Hamada and Giller submitted their application with the support of the organization Emojination, a nonprofit dedicated to democratizing the emoji approval process through encouraging and supporting people in submitting emoji proposals to the Unicode Consortium. Some of Emojination’s successful projects include the dumpling, hijab, and ballet flat emojis.
The women came up with the idea after attending an Emojination workshop in NYC. Hamada says, “When you search for emoji to represent women and safe sex, the things that come up most often are breastfeeding and babies,” and she realized there should also be an emoji for women who are deciding not to have children. They were also inspired by the invention of the birth control pill in the 60s as a historical turning point for women. As Giller says, “the pill stands for equality and the right to choose.”
In their application, Hamada and Giller smartly named the emoji “pills in a circular case” – but that’s the only politically-minded concession they made. The rest of their application, in fact, is very explicitly political. They go into depth on the historical significance of the pill and how relevant and widespread it is in today’s society. And it’s no coincidence that their application coincides with the current devastating rollbacks in female reproductive rights in America. As Hamada says, “Our rights for birth control are being taken away. In a way, this is a small form of protest against that.”
In a positive development, the Unicode Emoji Subcommittee recently came back to the two women asking for revisions and more statistics. (The original submitted design is on the left above; revision is on the right.) The next steps are certainly not guaranteed to go well, but it’s a good sign that the Subcommittee showed interest and engagement with their proposal.
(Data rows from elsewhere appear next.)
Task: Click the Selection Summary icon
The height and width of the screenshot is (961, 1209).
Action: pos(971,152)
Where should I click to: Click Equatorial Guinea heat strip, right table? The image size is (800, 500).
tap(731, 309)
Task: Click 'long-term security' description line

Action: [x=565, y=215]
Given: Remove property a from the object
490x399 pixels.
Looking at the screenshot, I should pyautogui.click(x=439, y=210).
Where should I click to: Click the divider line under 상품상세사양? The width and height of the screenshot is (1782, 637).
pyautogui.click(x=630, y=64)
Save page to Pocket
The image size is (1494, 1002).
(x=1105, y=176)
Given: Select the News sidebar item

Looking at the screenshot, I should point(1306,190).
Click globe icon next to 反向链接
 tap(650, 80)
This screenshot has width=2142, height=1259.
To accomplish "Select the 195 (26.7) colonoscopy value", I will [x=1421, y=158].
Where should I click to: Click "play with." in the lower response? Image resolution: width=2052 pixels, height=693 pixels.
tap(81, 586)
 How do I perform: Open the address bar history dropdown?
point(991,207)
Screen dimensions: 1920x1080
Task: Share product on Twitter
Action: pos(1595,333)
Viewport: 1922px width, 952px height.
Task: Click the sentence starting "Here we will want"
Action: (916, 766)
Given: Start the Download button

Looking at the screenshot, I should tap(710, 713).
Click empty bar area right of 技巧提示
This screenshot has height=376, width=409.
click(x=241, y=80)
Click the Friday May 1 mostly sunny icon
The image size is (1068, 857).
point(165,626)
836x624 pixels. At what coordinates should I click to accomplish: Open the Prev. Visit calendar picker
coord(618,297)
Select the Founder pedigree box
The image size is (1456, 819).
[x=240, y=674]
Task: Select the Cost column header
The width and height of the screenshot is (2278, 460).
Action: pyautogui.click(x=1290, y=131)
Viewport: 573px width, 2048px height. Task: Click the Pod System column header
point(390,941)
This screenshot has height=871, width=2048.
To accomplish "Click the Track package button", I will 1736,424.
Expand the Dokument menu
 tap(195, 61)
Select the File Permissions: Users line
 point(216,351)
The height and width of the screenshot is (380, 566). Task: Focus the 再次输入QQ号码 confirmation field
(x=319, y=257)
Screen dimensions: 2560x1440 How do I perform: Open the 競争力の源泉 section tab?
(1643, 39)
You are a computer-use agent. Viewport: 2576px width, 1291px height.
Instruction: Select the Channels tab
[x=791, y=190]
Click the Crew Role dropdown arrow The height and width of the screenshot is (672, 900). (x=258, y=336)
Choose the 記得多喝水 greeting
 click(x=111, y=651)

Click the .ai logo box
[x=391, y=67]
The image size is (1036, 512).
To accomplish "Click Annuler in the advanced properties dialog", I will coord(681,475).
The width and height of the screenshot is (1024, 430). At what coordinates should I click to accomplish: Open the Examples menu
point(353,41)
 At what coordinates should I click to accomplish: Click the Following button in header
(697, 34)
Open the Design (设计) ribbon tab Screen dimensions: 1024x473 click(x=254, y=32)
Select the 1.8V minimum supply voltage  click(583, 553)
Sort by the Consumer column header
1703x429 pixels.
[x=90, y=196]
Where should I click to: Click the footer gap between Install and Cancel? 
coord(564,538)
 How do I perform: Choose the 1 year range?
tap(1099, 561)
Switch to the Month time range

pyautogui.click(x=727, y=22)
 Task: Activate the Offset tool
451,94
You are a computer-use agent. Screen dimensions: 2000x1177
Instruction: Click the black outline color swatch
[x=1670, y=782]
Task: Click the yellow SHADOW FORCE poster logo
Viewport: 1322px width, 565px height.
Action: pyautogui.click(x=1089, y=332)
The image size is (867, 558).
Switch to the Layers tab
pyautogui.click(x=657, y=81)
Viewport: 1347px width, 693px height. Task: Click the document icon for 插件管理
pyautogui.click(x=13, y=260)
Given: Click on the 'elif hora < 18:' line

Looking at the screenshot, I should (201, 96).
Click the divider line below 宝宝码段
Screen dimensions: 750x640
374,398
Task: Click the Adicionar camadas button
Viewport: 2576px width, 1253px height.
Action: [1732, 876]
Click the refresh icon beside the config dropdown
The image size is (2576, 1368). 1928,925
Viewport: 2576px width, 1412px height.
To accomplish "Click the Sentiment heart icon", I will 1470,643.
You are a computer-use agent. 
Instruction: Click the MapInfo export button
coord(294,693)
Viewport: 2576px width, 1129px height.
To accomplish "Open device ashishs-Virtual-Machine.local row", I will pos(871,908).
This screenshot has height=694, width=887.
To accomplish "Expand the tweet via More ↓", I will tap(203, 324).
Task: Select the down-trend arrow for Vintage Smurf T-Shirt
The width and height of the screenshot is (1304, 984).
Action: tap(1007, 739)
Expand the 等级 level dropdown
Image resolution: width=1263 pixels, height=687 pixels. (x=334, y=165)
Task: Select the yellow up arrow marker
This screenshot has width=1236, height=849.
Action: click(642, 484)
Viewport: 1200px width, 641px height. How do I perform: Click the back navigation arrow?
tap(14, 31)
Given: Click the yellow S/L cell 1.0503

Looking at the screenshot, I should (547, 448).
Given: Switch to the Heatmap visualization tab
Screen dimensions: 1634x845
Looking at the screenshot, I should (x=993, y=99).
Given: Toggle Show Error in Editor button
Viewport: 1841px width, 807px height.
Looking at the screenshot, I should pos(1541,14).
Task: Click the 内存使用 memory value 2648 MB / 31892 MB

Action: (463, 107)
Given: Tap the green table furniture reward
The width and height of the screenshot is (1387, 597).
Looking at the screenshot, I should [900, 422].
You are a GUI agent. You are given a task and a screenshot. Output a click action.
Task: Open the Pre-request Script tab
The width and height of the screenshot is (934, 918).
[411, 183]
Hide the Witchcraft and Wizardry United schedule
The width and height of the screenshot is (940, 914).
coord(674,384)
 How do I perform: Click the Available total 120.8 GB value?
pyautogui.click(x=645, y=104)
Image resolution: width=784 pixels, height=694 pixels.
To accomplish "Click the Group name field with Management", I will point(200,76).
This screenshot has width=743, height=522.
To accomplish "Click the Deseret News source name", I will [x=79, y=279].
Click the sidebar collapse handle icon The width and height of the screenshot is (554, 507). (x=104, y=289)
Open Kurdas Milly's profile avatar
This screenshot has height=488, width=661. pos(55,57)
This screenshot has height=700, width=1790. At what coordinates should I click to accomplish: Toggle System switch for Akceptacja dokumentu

Hopefully we’ll hear more news about this potential emoji soon.
Why It’s Hot: With their emoji application, these two women are forcing the hands of each voting member of the Unicode Consortium to vote on a symbol that represents so many things that corporations are historically total cowards about: feminism, female sexuality and sexual autonomy, womanhood separate from motherhood, etc. The emoji is politically charged for the corporations either way – which message will they decide to send?